Statue of a young Greek athlete. © History Skills

Hector’s death and the price of vengeance

After he rejoined the conflict, Achilles killed Trojans without pause so that their battle lines broke apart and the river Scamander filled with corpses.

 

The river god was enraged by the slaughter, rose up against Achilles, and forced him to flee before Hephaestus saved him.

 

Eventually, he chased Hector around the walls of Troy before striking him down in single combat.

 

However, he did not allow the death to satisfy him. He fastened Hector’s body to his chariot and dragged it across the plain as he circled the Greek camp and the city walls.

 

He repeated the act three times and refused to let grief subside.

For days, he refused to release the body and mistreated it in full view of Hector’s family.

 

According to Homer, the gods stepped in. Apollo shielded the corpse from decay, and Zeus ordered Thetis to persuade her son to relent.

 

After nightfall, King Priam entered the Greek camp alone. He knelt before Achilles, kissed the hands that had killed his son, and pleaded for the body’s return.

 

Achilles was moved by the father’s grief and agreed. He ordered a temporary truce to allow for Hector’s funeral and shared a silent meal with Priam, acknowledging, for the first time, the weight of sorrow on both sides.


Achilles’ death and memory

After Hector’s funeral, the Iliad ended, but other poets extended the story. In The Aethiopis, Paris killed Achilles with an arrow directed by Apollo, which struck the heel left unprotected by Thetis.

 

His fall came shortly after his victories over the Amazon queen Penthesilea and the Ethiopian prince Memnon.

 

After his death, Achilles’ armour became a prize. An argument broke out between Ajax and Odysseus.

 

After the armour went to Odysseus, Ajax descended into madness and later took his own life.
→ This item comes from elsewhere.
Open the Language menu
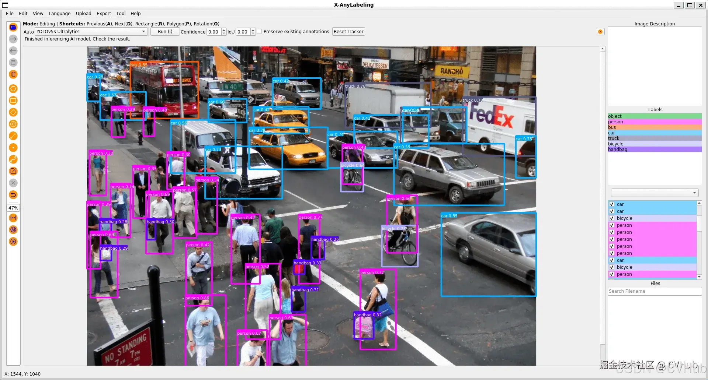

Next, the Greeks cremated Achilles, whose ashes were mixed with those of Patroclus.

 

Ajax had carried his body from the battlefield and helped defend it from the Trojans.

 

A great tumulus was raised in their honour. Later versions of the myth claimed that Achilles had been taken to the White Island in the Black Sea, where he lived as a spirit among other fallen heroes.

 

This belief developed during the Hellenistic period and showed the growing tradition of hero cults.

 

According to later accounts that drew from The Aethiopis, Thetis and the Nereids mourned loudly for him.

 

Alexander the Great, who later visited the supposed site of Achilles’ tomb at Sigeion in 334 BCE, held funeral games in his honour.

 

However, Homer painted a darker image. In the Odyssey, when Odysseus met Achilles in the Underworld, the dead hero regretted his choice.

 

He said he would rather be a poor man’s servant than rule among the dead.


The tragic ideal

By almost every measure of the heroic code, Achilles outdid all others. He fought with unmatched skill and moved with such speed that almost every opponent feared him.

 

However, he also carried within him a fury that consumed both friend and foe. His sense of honour allowed almost no compromise, and his pursuit of glory usually left no room for restraint.

 

As a result, he became a figure of sorrow as much as admiration.
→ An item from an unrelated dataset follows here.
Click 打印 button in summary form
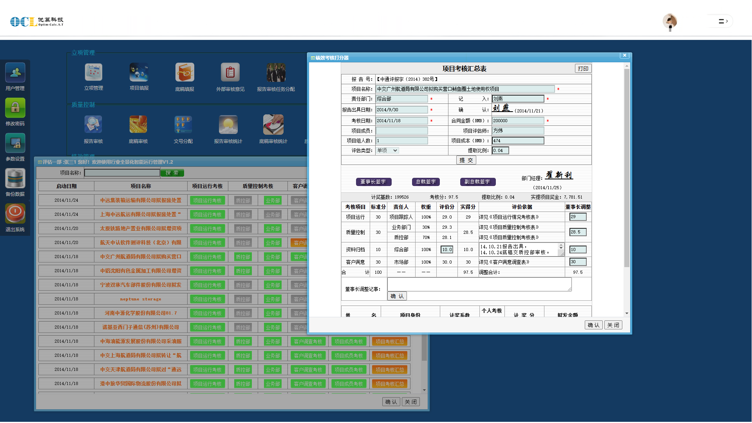click(583, 69)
At certain points, Achilles showed that he could be gentle. He wept for Patroclus and mourned with Priam.

 

He acknowledged too late that all men suffer. Still, his return to battle sealed his fate. He made the choice to die young but remembered.

 

His story, which had passed from Homer to the tragedians and into later Roman and Byzantine writings, raised a question for many readers that has never faded: whether greatness could ever be worth the cost of love, peace, and life itself.